I have only been using this system since last Wednesday and have just integrated email last night. Right now, the inbox is still empty. I’m on top of it. I hope it stays this way…but it will take some personal discipline. I really do find it useful to merge my email and task list….because a LOT of my emails correspond to tasks I need to get done. I’m also finding it useful to tag people like my advisor in the notes, that way when I meet with her I can ask her about all these languishing projects that I had honestly forgotten about as well, but had email records of.

Merging notes is also great because if I have several emails about the same project, and one or two To Do’s for it, I can stick them together.

So for the first week…I’m liking this system. But there are some issues I’ve found


As I’ve mentioned, it’s not as seamless as it could be with Macs. Hopefully that will change in the future. Other things I would like to see from the program are recurring tasks and recurring alerts. OR the ability to make multiple alerts for one item. Some tasks, like “Nightly check” need to happen every night. I have those listed in !Daily and I just keep them there as reminders.

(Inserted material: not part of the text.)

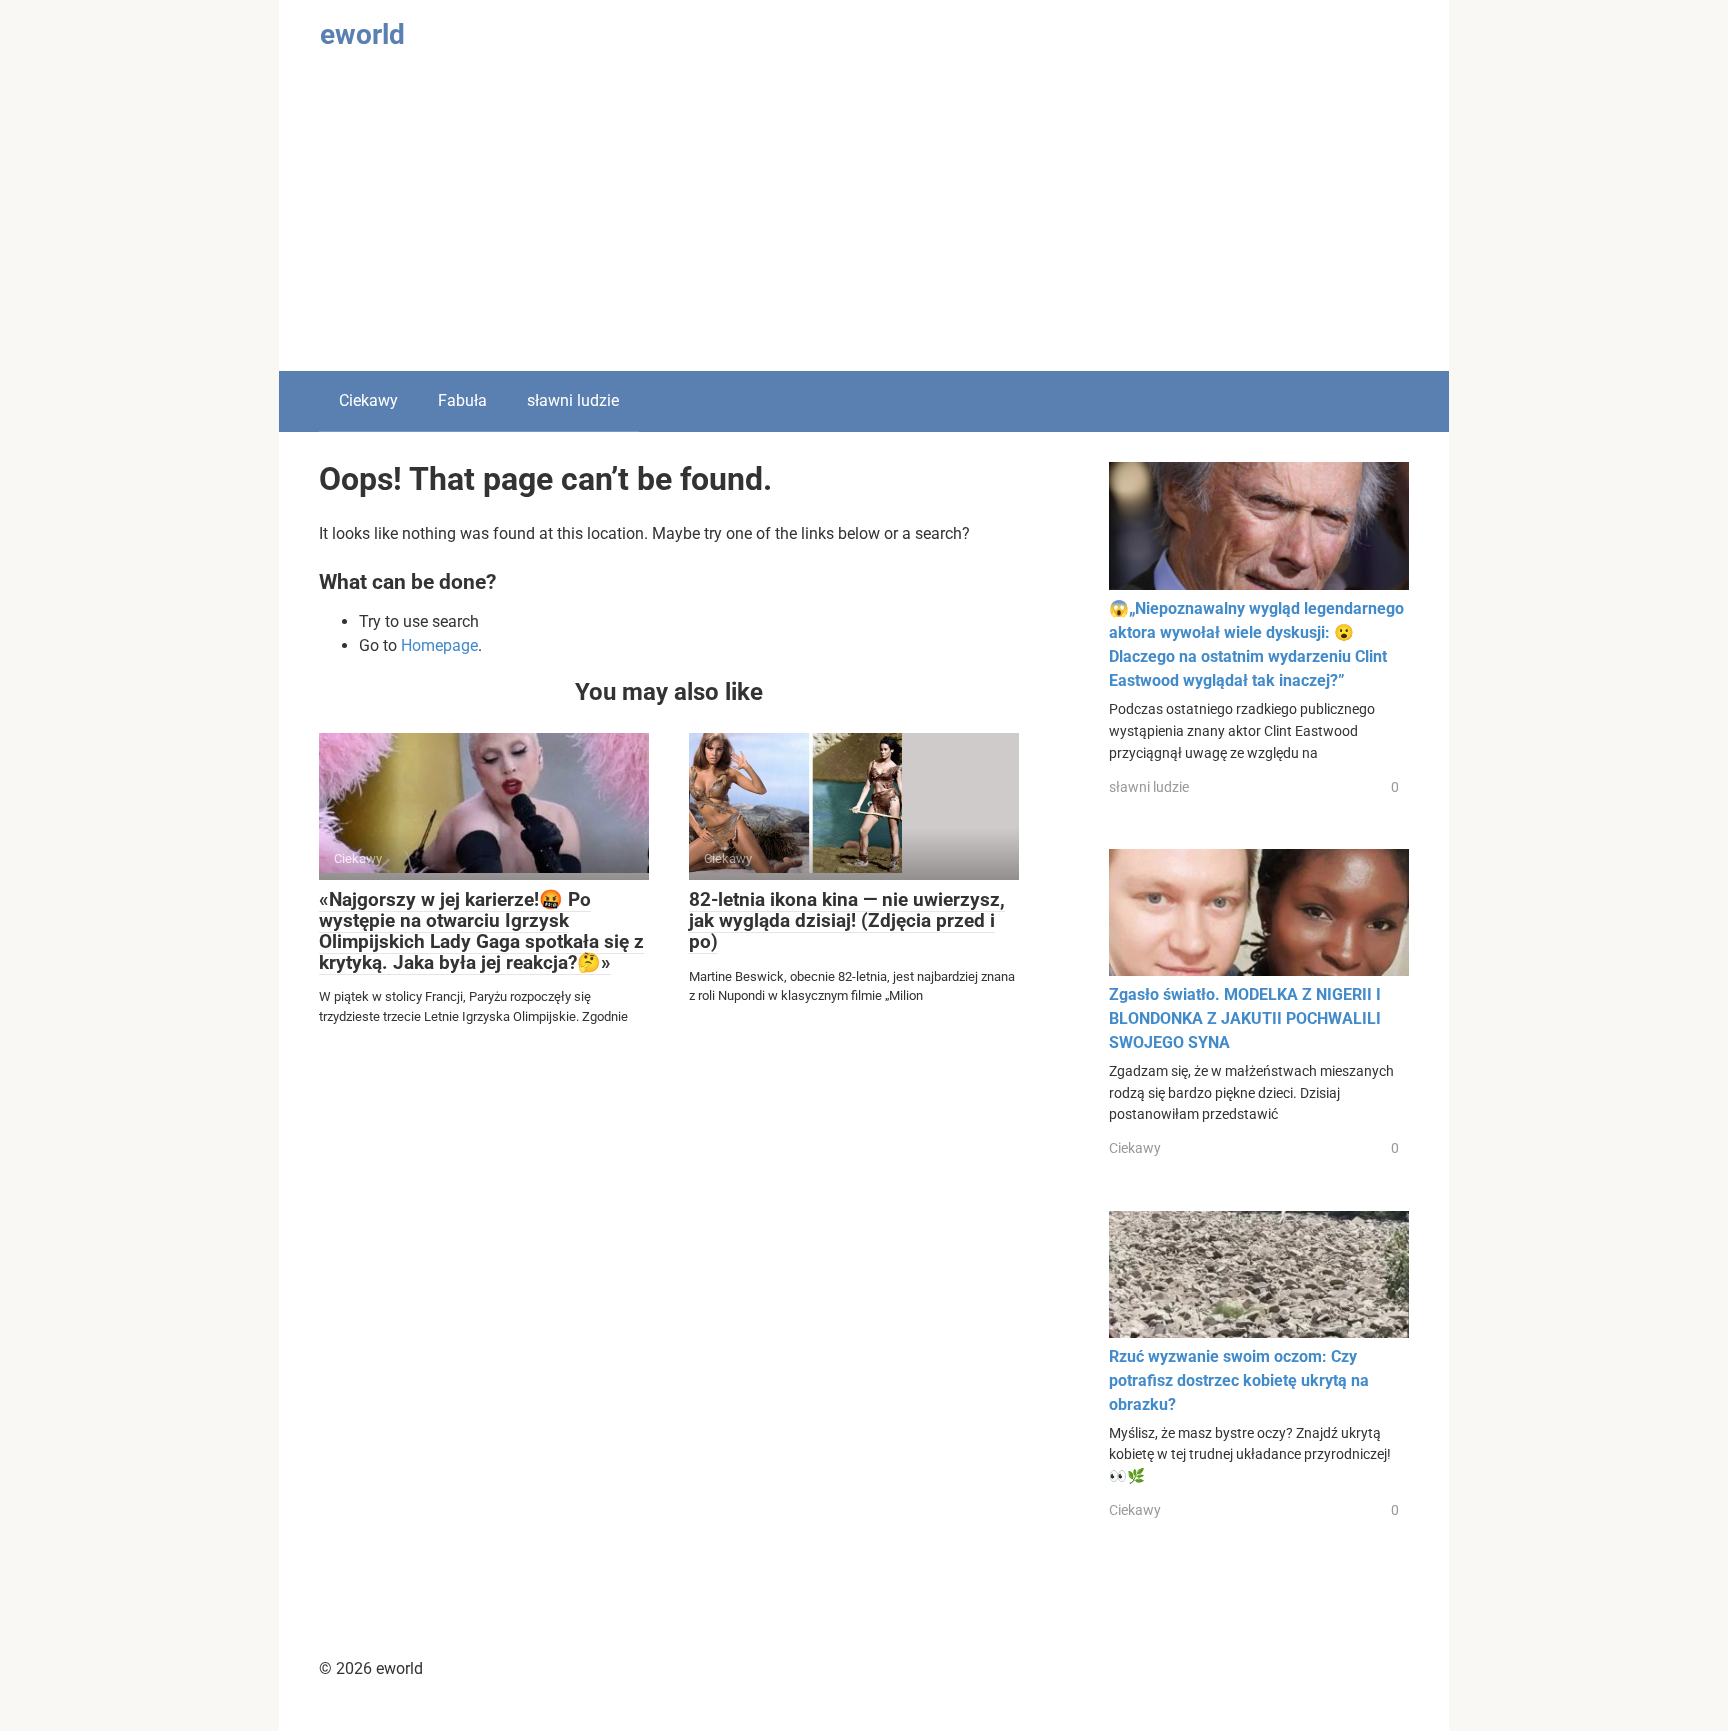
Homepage (439, 645)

I would also like for the tags to sort a little differently. I can nest them under each other, for example my tag “Qual Class” is under “Professional Projects” and “.Active Projects”. But I have to tag Active and Professional separately from Qual. I would like it if I could just tag it “Qual” and the other tags would also include it because it’s a nested tag. That would help with filtering for searches.

Overall the issues are minor, and I hope they can be eliminated by future program improvements.

For more info, there’s some good stuff in the Evernote Forums on the topic.

Is anyone else out there using TSW? I’d love to hear your thoughts and methods!